The third caveat is the most serious one that resides in the doubts of every computational neuroscientist. Neural networks and all its promises were discovered in the 1950’s. All the science fiction books and movies of the time had super-computing androids walking and flying around by now. Instead, we have automated phone agents most of us try to bypass, driverless cars that upon reflection are fancy cruise controls, and the Roomba. Why is there such a large gap? There are countless charts showing available computing resources being the equivalent of an insect brain, with future growth matching a rat brain, a cat brain, a monkey brain, a chimpanzee brain, and finally a human brain in decades. This implies that all we need is for the engineers to develop faster computers in accordance with Moore’s Law. But what about King Mu’s artificier, Solomon’s animals, da Vinci’s robots, Vaucanson’s duck, and others? Surely they also thought that real, life-like intelligence was just around the corner if not here already – hundreds and thousands of years ago.

How much processing power and storage capacity does the human brain really require? How many GigaHertz does it go? How many TerraBytes does it have? That makes the human brain target number. Divide that number by a modern laptop with an Intel quad-core i7 with 3 GigaHertz clock speed and a 1 TerraByte hard drive and we get our number. Maybe it is 16,000 cores. Maybe it is 16,000,000 cores. It depends on the human brain target number assumptions. And there are a lot of assumptions.

If those assumptions are wrong, then the human brain target number is completely undefined. What if the human brain target number is the wrong question? What if, for all we know about visual processing, the lateral geniculate nucleus, and the inferior temporal cortex, we are looking in the wrong place for understanding how we recognize a cat? What if, for example, a cat is not intrinsically a cat but some externally derived, artificial concept supervised and imprinted on us by our parents such that we identify that which we feel has value to them? Then the human intelligence behind cat image detection is not measured in GigaHertz or TerraBytes.
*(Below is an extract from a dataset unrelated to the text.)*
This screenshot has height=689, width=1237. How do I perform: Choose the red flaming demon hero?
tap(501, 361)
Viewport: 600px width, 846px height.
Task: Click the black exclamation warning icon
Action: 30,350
No amount of GigaHertz or TerraBytes will make a human brain. No amount of cores will make a human brain.

Then our consolation is that we may be able to salvage something of our work and research careers and take our places among the creators of King Mu’s artificer, Solomon’s animals, da Vinci’s robots, and Vaucanson’s duck. But we would need to wait for the next generation to try again for real, lifelike intelligence to recognize a cat like a human or a chimpanzee or a cat would, but not like a Word document or a Google search does.